Dustin Revere, a glassblower in Berkeley, was introduced to marijuana paraphernalia while growing up with a backstage pass to the Grateful Dead in the early 1990s, when his best friend’s mom worked for the band. Initially self-taught, he subsequently learned classical glassblowing in Murano, Italy, and figured out how to “transfer the information” to the making of bongs. Asked to explain the difference between smoking through a mass-produced plastic bong and an artisanal glass one, he used a metaphor. “If you enjoy driving cars, for example, you could buy a 1983 broken-down Civic,” or you could “buy a really nice BMW or a Bugati or a Bentley or whatever.” Either way, you’d “still get from Point A to Point B, but the experience would be a lot better” in a luxury car. Revere Glass pieces can cost a few thousand dollars.

A newer iteration of the standard bong is a device called an “oil rig,” which is constructed to enable a practice called “dabbing.” In his book How to Smoke Pot (Properly), published last year by Penguin Random House, David Bienenstock, the former West Coast editor of High Times, explained.  “The fastest-growing trend in cannabis culture right now is most definitely dabbing, which involves vaporizing high-potency cannabis concentrate produced by a chemical solvent to extract cannabinoids and terpenes” – aromatic compounds – “from raw cannabis.” In dabbing, a “viscous goo” called “honey oil” – also known as BHO, a descendent of hashish, the compressed cannabis resin that has existed for “thousands of years” in places like Morocco, Nepal, and India, and remains more popular in Europe than marijuana flowers – is smeared onto a “glowing-hot titanium nail” and then inhaled through a bong. Dab enthusiasts stand in stark contrast to the culture of “microdosing” described by Watson.

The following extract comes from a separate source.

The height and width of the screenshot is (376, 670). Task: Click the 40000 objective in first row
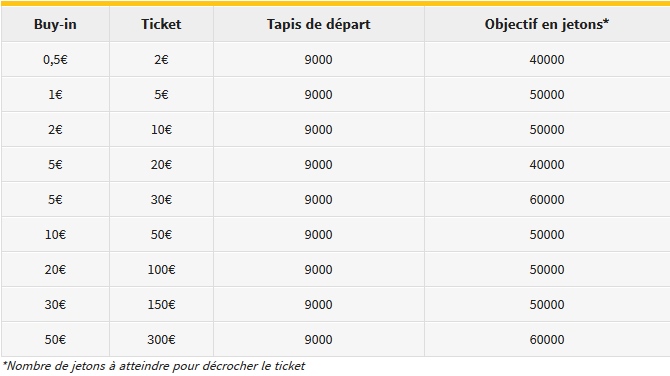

Bienenstock has “seen literal legends of cannabis temporarily reduced to mental rubble by too much BHO taken in too quickly.” He noted that BHO production is “extremely dangerous.” As “someone heavily invested in seeing cannabis culture flourish, I just don’t think blowtorches and 90 percent THC is our best foot forward into the larger world,” he observed. But for those determined to try puffing from an oil rig, he recommends for inexperienced users “a dab about half the size of a grain of rice, consumed while well hydrated and fully seated.”